Washington — Cambodian resistance to Vietnam's occupation is faltering, according to a major new study by an American scholar. If the scholar, Steve Heder, is correct, many nations eventually may be forced to drop their recognition of the Cambodian regime formerly headed by Premier Pol Pot.
Drawing on some 800 interviews conducted along the Thai-Cambodian border, Mr. Heder concludes that the Cambodian communist resistance is vulnerable to a coordinated, length-of-the-border attack by the Vietnamese. He also asserts that the prospects for an increase in the effectiveness of the resistance seemed , at the time he concluded his research, to be "dim to nonexistent."
Fluent in the Khmer language and a doctoral degree candidate at Cornell University, Heder did much of his work under contract to the US State Department. He conducted the interviews between November 1979 and August 1980.
Excerpts from his lengthy study were first published this week by the Center for International Policy, a nonprofit research organization in Washington. The center favors an easing of Chinese pressures on Vietnam as a first step toward establishing relations between the United States and Vietnam.

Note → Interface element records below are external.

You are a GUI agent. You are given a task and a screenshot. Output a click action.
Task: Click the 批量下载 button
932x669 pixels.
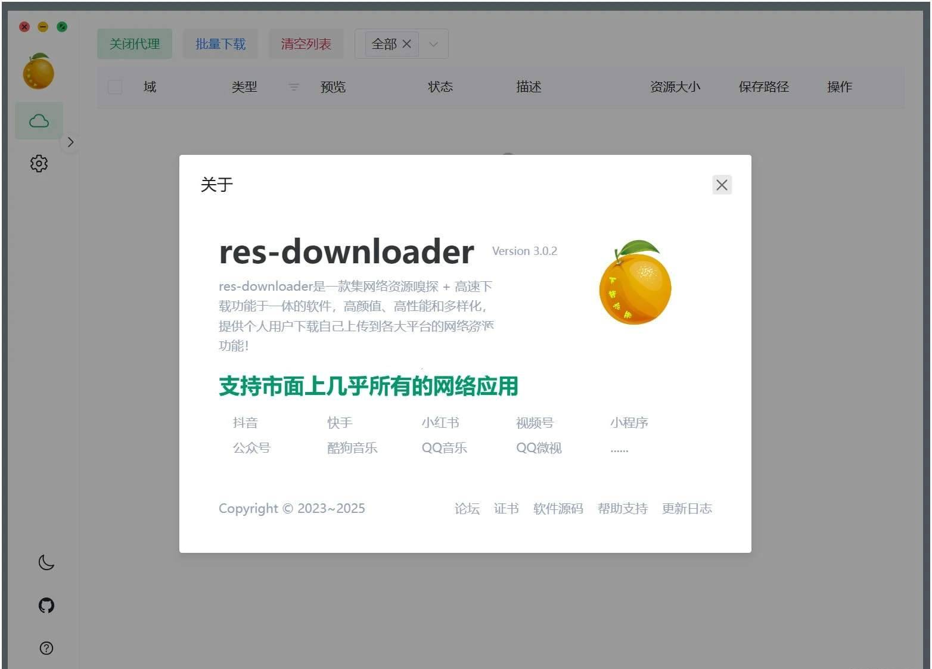220,44
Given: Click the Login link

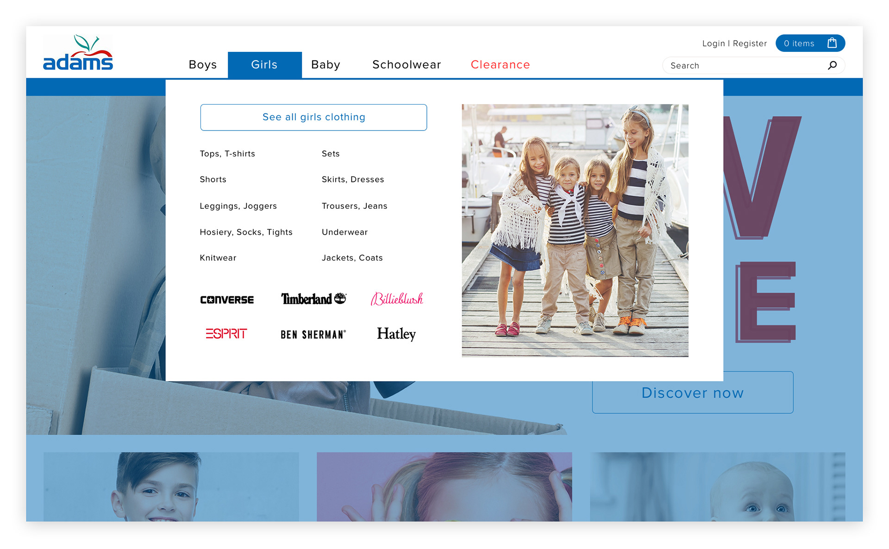Looking at the screenshot, I should point(713,44).
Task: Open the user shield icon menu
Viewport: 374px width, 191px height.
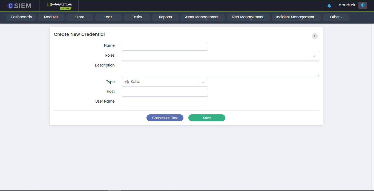Action: (363, 5)
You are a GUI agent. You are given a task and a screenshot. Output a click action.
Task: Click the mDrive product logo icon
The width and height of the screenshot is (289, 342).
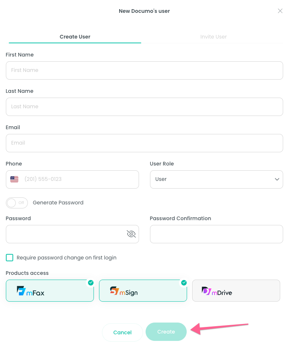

Members of the center believe that the US has been too deferential toward China in formulating its policies toward Vietnam and the rest of Indo- China. China is the main supporter of the Cambodian communist resistance.

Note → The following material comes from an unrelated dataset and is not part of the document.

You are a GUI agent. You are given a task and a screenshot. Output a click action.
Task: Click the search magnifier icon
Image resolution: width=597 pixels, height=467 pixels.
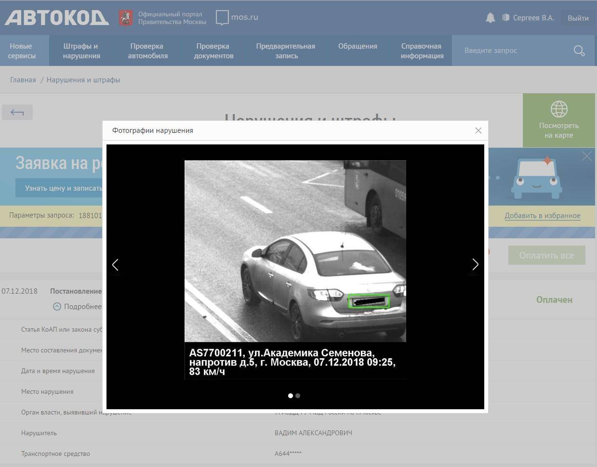(x=579, y=51)
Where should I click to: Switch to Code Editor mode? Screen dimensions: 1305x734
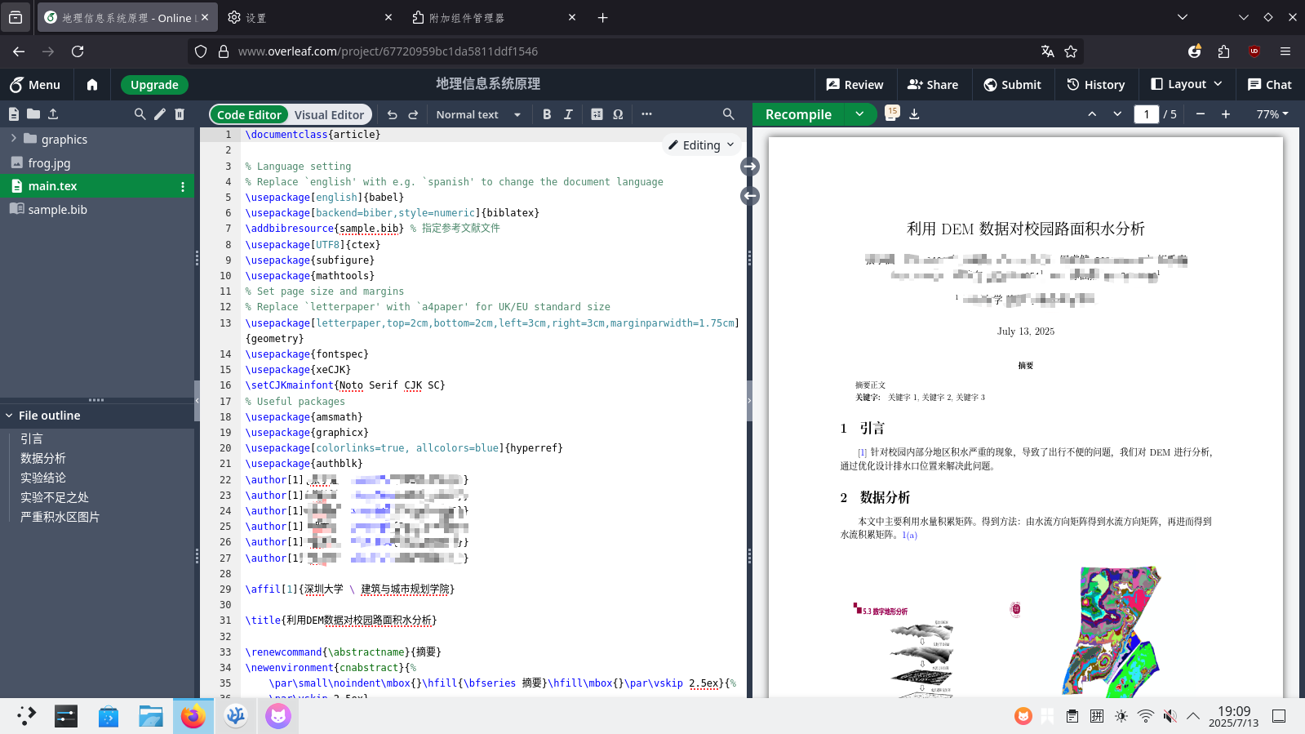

Heder's report on the grim prospects for the Khmer Rouge insurgency coincides with a high level of diplomatic activity aimed at resolving the crisis in Cambodia.
At the four-day Conference of Nonaligned Nations, which opened Feb. 9 in New Delhi, friends of Vietnam are attempting to get the Hanoi-backed Cambodian regime of Heng Samrin seated.
While continuing officially to recognize the Cambodian communist resistance, some members of the Association of Southeast Asian Nations have been encouraging the idea of a "patriotic united front" that would combine elements of the communist and noncommunist resistance. But the Heder report casts some doubt on the ability of the communist resistance to change its nature enough to accommodate to such a solution.
Barring a political settlement, US defense analysts think the Vietnamese may launch a spring military offensive against the Khmer resistance, whose government is known as "Democratic Kampuchea."
"Pol Pot continues to survive," said one American defense analyst. "The Vietnamese have chased the guerrillas around. . . . But it's almost impossible to make guerrillas stand and fight, if they don't want to fight."
In his study, however, Heder reports that during the October 1979 to April 1980 dry season, roughly 20 percent of the ordinary people who were still in the Democratic Kampuchea zones along the Thai border left those areas. A few went to Thailand. Most, however, went into Vietnamese-controlled zones.
"Given the difficulties and dangers involved, such a large number of departures indicated a continuing high level of disillusionment and alienation among what had to be considered Democratic Kampuchea's 'hard core' of popular support," says Heder.
"Another roughly 5 percent of the population in Democratic Kampuchea border zones was liberated or captured by the Vietnamese," he continues. "Meanwhile, starvation, disease, Vietnamese shelling, bombing, and ground attacks, and Democratic Kampuchea executions (roughly in that order) killed about 10 percent of the civilian population. In other words, perhaps one-third of the civilians who were in Democratic Kampuchea-controlled border zones in October 1979 were no longer there in April 1980."
By August 1980, he says, the Vietnamese were able to bottle up the resistance fighters in their strongholds without weakening Vi etnamese domination of the country as a whole.